YOUR TASK: Nothing less than an exact copy of all the records is required.

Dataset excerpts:
--------------------
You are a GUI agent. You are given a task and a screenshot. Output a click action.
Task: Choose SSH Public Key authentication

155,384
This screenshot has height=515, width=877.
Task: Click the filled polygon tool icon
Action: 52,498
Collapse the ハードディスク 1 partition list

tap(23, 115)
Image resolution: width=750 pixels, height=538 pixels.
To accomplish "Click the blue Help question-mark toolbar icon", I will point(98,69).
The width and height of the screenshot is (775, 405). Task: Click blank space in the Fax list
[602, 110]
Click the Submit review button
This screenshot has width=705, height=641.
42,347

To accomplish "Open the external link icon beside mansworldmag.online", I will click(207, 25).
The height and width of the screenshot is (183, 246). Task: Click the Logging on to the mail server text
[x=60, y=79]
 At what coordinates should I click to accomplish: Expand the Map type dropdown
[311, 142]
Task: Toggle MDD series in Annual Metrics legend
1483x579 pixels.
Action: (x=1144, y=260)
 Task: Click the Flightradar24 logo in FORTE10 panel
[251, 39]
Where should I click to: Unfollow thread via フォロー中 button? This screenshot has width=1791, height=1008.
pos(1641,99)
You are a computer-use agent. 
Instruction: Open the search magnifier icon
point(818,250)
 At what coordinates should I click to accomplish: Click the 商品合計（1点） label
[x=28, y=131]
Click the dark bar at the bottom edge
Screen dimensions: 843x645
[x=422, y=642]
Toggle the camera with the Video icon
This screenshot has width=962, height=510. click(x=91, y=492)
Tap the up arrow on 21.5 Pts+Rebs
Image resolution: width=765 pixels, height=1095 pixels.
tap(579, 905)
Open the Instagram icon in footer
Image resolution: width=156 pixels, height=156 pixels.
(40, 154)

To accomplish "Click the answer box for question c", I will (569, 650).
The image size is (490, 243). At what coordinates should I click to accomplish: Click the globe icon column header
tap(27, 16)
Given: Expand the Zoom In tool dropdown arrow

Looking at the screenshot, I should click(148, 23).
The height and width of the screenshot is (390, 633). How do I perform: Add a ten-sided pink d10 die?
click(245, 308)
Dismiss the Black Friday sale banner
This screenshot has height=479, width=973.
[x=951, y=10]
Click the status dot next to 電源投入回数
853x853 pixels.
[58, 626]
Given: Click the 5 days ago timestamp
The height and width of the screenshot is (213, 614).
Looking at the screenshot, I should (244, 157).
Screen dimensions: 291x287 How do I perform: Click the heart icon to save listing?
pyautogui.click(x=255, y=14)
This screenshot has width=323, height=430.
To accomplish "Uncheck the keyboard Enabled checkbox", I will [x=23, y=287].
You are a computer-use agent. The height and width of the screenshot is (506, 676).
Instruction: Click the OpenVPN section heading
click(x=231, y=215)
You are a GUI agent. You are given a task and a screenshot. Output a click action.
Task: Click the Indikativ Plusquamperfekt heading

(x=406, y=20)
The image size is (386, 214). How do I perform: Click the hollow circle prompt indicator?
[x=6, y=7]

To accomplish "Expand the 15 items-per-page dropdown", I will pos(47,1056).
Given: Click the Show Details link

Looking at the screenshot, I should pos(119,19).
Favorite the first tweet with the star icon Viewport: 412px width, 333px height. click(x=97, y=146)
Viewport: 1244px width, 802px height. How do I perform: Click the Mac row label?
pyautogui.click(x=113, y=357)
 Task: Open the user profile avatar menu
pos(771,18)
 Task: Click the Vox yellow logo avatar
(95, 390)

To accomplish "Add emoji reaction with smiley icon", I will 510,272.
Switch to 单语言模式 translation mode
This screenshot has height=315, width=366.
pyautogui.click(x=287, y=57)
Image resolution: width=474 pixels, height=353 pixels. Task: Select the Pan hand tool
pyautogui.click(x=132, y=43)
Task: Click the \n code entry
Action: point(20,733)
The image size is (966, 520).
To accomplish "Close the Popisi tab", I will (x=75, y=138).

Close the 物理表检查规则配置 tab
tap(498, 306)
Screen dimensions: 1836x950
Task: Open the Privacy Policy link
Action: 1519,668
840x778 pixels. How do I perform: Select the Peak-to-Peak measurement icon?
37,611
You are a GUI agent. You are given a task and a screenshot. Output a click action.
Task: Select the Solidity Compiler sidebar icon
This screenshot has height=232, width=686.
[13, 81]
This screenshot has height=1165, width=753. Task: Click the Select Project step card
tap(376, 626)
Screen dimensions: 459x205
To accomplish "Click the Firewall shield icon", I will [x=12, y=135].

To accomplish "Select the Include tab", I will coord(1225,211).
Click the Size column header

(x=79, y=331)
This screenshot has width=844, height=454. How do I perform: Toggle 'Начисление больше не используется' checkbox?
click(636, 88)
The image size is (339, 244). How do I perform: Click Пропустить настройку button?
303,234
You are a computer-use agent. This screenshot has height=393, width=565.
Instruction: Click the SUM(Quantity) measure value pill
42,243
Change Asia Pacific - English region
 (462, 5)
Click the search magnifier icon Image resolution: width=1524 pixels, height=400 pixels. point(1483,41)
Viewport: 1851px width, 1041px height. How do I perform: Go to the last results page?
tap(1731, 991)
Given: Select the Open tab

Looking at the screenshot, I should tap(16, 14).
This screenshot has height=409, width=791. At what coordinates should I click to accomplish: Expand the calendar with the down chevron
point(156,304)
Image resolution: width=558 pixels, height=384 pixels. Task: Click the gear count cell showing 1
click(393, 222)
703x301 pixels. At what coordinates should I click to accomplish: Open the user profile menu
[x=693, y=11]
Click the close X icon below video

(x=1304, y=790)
--------------------
EXERCISE RESULT:
You are a GUI agent. You are given a task and a screenshot. Output a click action.
Task: Choose SSH Public Key authentication

155,384
This screenshot has height=515, width=877.
Task: Click the filled polygon tool icon
Action: 52,498
Collapse the ハードディスク 1 partition list

tap(23, 115)
Image resolution: width=750 pixels, height=538 pixels.
To accomplish "Click the blue Help question-mark toolbar icon", I will point(98,69).
The width and height of the screenshot is (775, 405). Task: Click blank space in the Fax list
[602, 110]
Click the Submit review button
This screenshot has width=705, height=641.
42,347

To accomplish "Open the external link icon beside mansworldmag.online", I will click(207, 25).
The height and width of the screenshot is (183, 246). Task: Click the Logging on to the mail server text
[x=60, y=79]
 At what coordinates should I click to accomplish: Expand the Map type dropdown
[311, 142]
Task: Toggle MDD series in Annual Metrics legend
1483x579 pixels.
Action: (x=1144, y=260)
 Task: Click the Flightradar24 logo in FORTE10 panel
[251, 39]
Where should I click to: Unfollow thread via フォロー中 button? This screenshot has width=1791, height=1008.
pos(1641,99)
You are a computer-use agent. 
Instruction: Open the search magnifier icon
point(818,250)
 At what coordinates should I click to accomplish: Click the 商品合計（1点） label
[x=28, y=131]
Click the dark bar at the bottom edge
Screen dimensions: 843x645
[x=422, y=642]
Toggle the camera with the Video icon
This screenshot has width=962, height=510. click(x=91, y=492)
Tap the up arrow on 21.5 Pts+Rebs
Image resolution: width=765 pixels, height=1095 pixels.
tap(579, 905)
Open the Instagram icon in footer
Image resolution: width=156 pixels, height=156 pixels.
(40, 154)

To accomplish "Click the answer box for question c", I will (569, 650).
The image size is (490, 243). At what coordinates should I click to accomplish: Click the globe icon column header
tap(27, 16)
Given: Expand the Zoom In tool dropdown arrow

Looking at the screenshot, I should click(148, 23).
The height and width of the screenshot is (390, 633). How do I perform: Add a ten-sided pink d10 die?
click(245, 308)
Dismiss the Black Friday sale banner
This screenshot has height=479, width=973.
[x=951, y=10]
Click the status dot next to 電源投入回数
853x853 pixels.
[58, 626]
Given: Click the 5 days ago timestamp
The height and width of the screenshot is (213, 614).
Looking at the screenshot, I should (244, 157).
Screen dimensions: 291x287 How do I perform: Click the heart icon to save listing?
pyautogui.click(x=255, y=14)
This screenshot has width=323, height=430.
To accomplish "Uncheck the keyboard Enabled checkbox", I will [x=23, y=287].
You are a computer-use agent. The height and width of the screenshot is (506, 676).
Instruction: Click the OpenVPN section heading
click(x=231, y=215)
You are a GUI agent. You are given a task and a screenshot. Output a click action.
Task: Click the Indikativ Plusquamperfekt heading

(x=406, y=20)
The image size is (386, 214). How do I perform: Click the hollow circle prompt indicator?
[x=6, y=7]

To accomplish "Expand the 15 items-per-page dropdown", I will pos(47,1056).
Given: Click the Show Details link

Looking at the screenshot, I should pos(119,19).
Favorite the first tweet with the star icon Viewport: 412px width, 333px height. click(x=97, y=146)
Viewport: 1244px width, 802px height. How do I perform: Click the Mac row label?
pyautogui.click(x=113, y=357)
 Task: Open the user profile avatar menu
pos(771,18)
 Task: Click the Vox yellow logo avatar
(95, 390)

To accomplish "Add emoji reaction with smiley icon", I will 510,272.
Switch to 单语言模式 translation mode
This screenshot has height=315, width=366.
pyautogui.click(x=287, y=57)
Image resolution: width=474 pixels, height=353 pixels. Task: Select the Pan hand tool
pyautogui.click(x=132, y=43)
Task: Click the \n code entry
Action: point(20,733)
The image size is (966, 520).
To accomplish "Close the Popisi tab", I will (x=75, y=138).

Close the 物理表检查规则配置 tab
tap(498, 306)
Screen dimensions: 1836x950
Task: Open the Privacy Policy link
Action: 1519,668
840x778 pixels. How do I perform: Select the Peak-to-Peak measurement icon?
37,611
You are a GUI agent. You are given a task and a screenshot. Output a click action.
Task: Select the Solidity Compiler sidebar icon
This screenshot has height=232, width=686.
[13, 81]
This screenshot has height=1165, width=753. Task: Click the Select Project step card
tap(376, 626)
Screen dimensions: 459x205
To accomplish "Click the Firewall shield icon", I will [x=12, y=135].

To accomplish "Select the Include tab", I will coord(1225,211).
Click the Size column header

(x=79, y=331)
This screenshot has width=844, height=454. How do I perform: Toggle 'Начисление больше не используется' checkbox?
click(636, 88)
The image size is (339, 244). How do I perform: Click Пропустить настройку button?
303,234
You are a computer-use agent. This screenshot has height=393, width=565.
Instruction: Click the SUM(Quantity) measure value pill
42,243
Change Asia Pacific - English region
 (462, 5)
Click the search magnifier icon Image resolution: width=1524 pixels, height=400 pixels. point(1483,41)
Viewport: 1851px width, 1041px height. How do I perform: Go to the last results page?
tap(1731, 991)
Given: Select the Open tab

Looking at the screenshot, I should tap(16, 14).
This screenshot has height=409, width=791. At what coordinates should I click to accomplish: Expand the calendar with the down chevron
point(156,304)
Image resolution: width=558 pixels, height=384 pixels. Task: Click the gear count cell showing 1
click(393, 222)
703x301 pixels. At what coordinates should I click to accomplish: Open the user profile menu
[x=693, y=11]
Click the close X icon below video

(x=1304, y=790)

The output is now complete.